In the above we see virtually the whole of the dynamic that closes persons to rational exchanges with those who differ with them. Needless to say, “feminism” is only one case among many, albeit a particularly pernicious one.
There are many conditions around us that are less than optimal by someone’s standards. The coagulation into mutually hostile groups unwilling to talk to one another is not an inevitable consequence of this, but of Charles Hill’s observation:
[“The personal is political”] is so only if you believe that there exist only political solutions to your personal problems.
But let us not slide past the terms involved without casting at least one gimlet eye upon them:
- Who decided that thus-and-such is a “problem?”
- Who insists that only a political “solution” to it will do?
- Do those persons have ulterior motives for defining thus-and-such as a “problem,” or for insisting that political methods be applied to it?
- Is it possible that the “problem” is inherent in the nature of Man?
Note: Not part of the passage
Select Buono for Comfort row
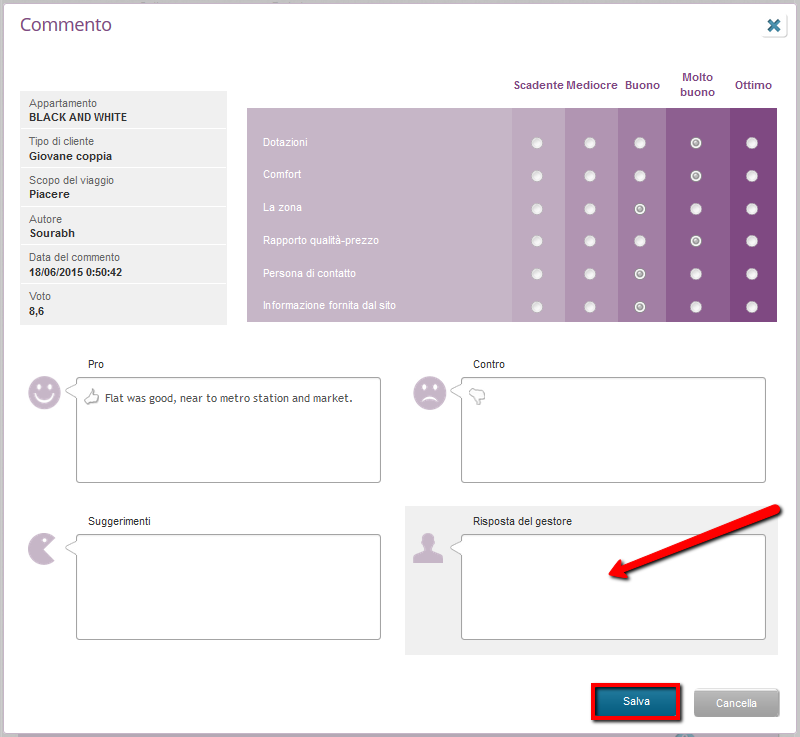800x737 pixels. click(x=640, y=176)
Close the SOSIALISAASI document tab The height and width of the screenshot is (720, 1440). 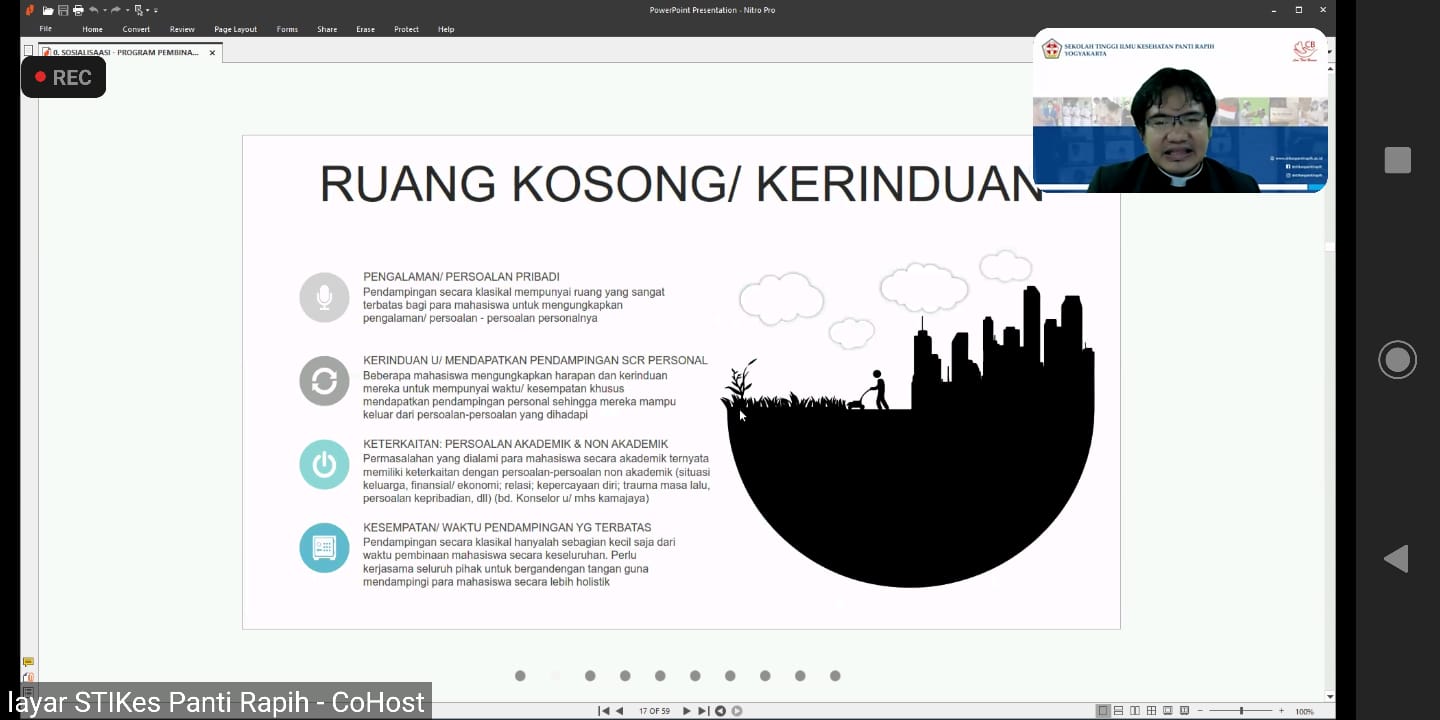[x=212, y=52]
If so, what can we expect to come of an attempt to “solve” it by the method of government – i.e., by force?
These are the questions that virtually no one asks. They’re the only questions that have even a chance of dispelling the fog of cant, restoring a degree of respect among persons who differ, and reopening the possibility of freedom to a badly beleaguered America. Though we can do nothing but wait for the revelation to strike, quite a few of us are getting too old for this shit.